Enhanced recovery after surgery (ERAS) is a perioperative and postoperative care concept that was initiated in the early 1990s with the aim of initially reducing the length of hospital stays following elective abdominal surgery. However, it is now well known that ERAS decreases postoperative complication rates after colorectal surgery compared with conventional postoperative care [40], and there is a potential attenuation of the immune cascade [41]. The LAFA trial reported the superiority of laparoscopic surgery over open surgery for colon cancer when both are combined with an ERAS program [42]. A recent study additionally supported the use of laparoscopic resection within an ERAS program as an independent factor associated with an improved outcome [43].

This study is limited by its retrospective nature, which may introduce bias. However, the bicentric nature of our investigation, which used prospective culling of variables with very limited missing data, strengthens our study. Moreover, the sample size and the combination of a matched pair design to a multivariate analysis provide sufficient statistical robustness. Of note, diabetes mellitus and anemia, two potential factors that may have impact the risk of IC, were more frequent in group M [44, 45]. Both had no significant impact on IC in univariate analysis meaning that the variables do not interfere with the conclusion that malignancy is a predictive factor of IC. On a statistical point of view, introducing too much variables in a matched study may lead to a deleterious impact on the robustness of the results while decreasing strongly the number of patients enrolled. We used ASA score to define existing comorbid conditions in the population, more than detail of each comorbidity to ensure a robust matching. Taking into account independently each comorbid factor may have had some confusions due to (i) no standardized definition of the severity of each complication and (ii) no data about the fact that such comorbid condition are stabilized or not.
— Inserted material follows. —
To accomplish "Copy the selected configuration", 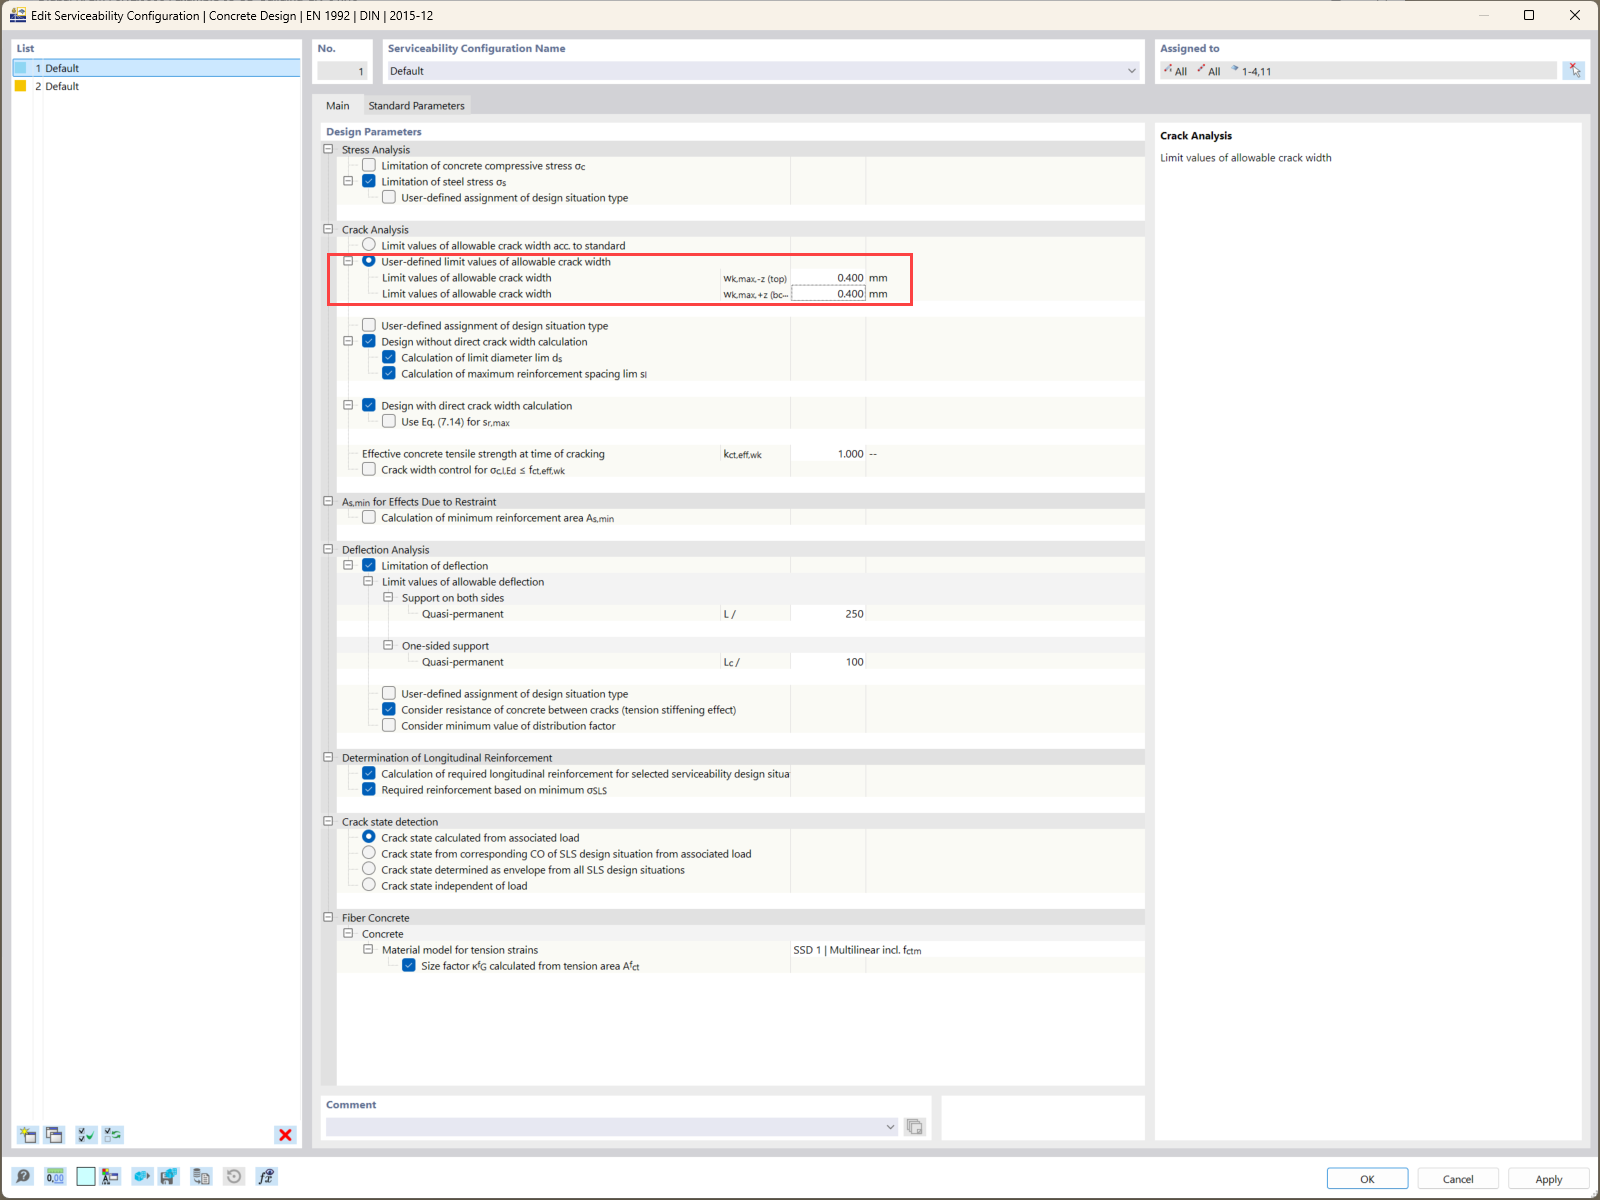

We excluded rectal resections with infraperitoneal anastomosis, resections for inflammatory disease, resection for redo-anastomosis, and resections in association with use of non-absorbable mesh because of specificities, including radiation use, immunosuppressive therapies, and surgery that may otherwise introduce bias.

Conclusion

We have shown that malignancy is an independent risk factor for ICs after colorectal resection with other risk factors, including advanced age (≥70 years), obesity, and current smoking status. Optimization of the modifiable risk factors through strict evaluation and correction of the nutritional status and smoking cessation should be favored in an effort to reduce the ICs after CRC resection. Moreover, optimization of immune function in CRC patients and increased compliance with an ERAS program, including the use of laparoscopic surgery, should be considered.